''O trabalho da dona de casa precisa ser valorizado. O mito do sexo frágil caiu de moda e as mulheres são hoje tão ou mais importantes que o homem na construção do país''. Assim o motorista Hélio Teixeira da Costa justificou sua participação no abaixo-assinado organizado pelo Comitê Democrático Norte do Paraná, que defende o direito à aposentadoria para as donas de casa brasileiras.
Na manhã de ontem, cinco voluntárias percorreram a feira livre da Avenida Saul Elkind (Zona Norte) para conscientizar a população sobre a proposta de emenda constitucional elaborada pela deputada federal Luci Choinacki (PT SC), que pretende beneficiar mulheres a partir dos 60 anos que não tenham renda própria, familiares com renda igual ou inferior a dois salários mínimos e não recebam nenhum outro benefício assistencial ou previdenciário continuado.
Segundo a coordenadora do comitê, Dóris Andrade da Cruz, 4,5 mil assinaturas já foram coletadas em Londrina desde o início de maio. A expectativa é superar a lista de um milhão de nomes, apresentada no Congresso Nacional em março de 2001. Para isso, o comitê irá intensificar o trabalho corpo a corpo nas demais feiras livres de Londrina até setembro, quando a campanha será interrompida e o abaixo assinado levado novamente a Brasília para aprovação dos demais deputados.
Dóris lembra ainda que o comitê instalou um posto fixo no Calçadão de Londrina, em frente ao Banco do Brasil, para coletar assinaturas. ''Quando o local fica muito cheio, nos transferimos para a frente das Lojas Pernambucanas'', ressaltou a coordenadora.
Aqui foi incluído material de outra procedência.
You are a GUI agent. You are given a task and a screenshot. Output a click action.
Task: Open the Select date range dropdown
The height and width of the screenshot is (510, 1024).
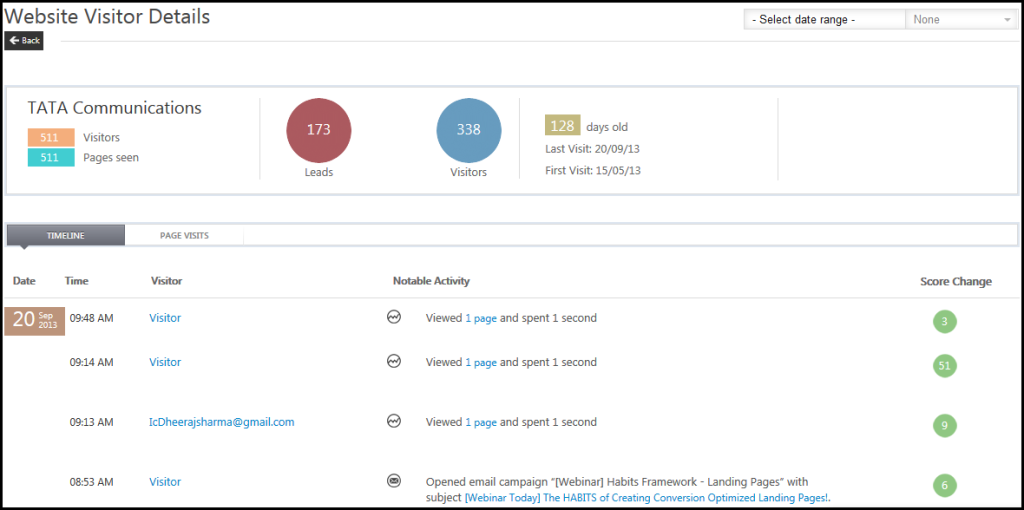(x=824, y=20)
Para assinar, basta ser maior de 16 anos e possuir carteira de identidade.
Antes desinformado, Marcelo Fernandes Marcelino, dono de uma oficina mecânica em Londrina, aderiu à proposta e acredita que homens e mulheres devem ter direito iguais. Sua esposa, a dona de casa Renata Colete Marcelino concorda. ''Estou em busca dos meus diretos'', declarou.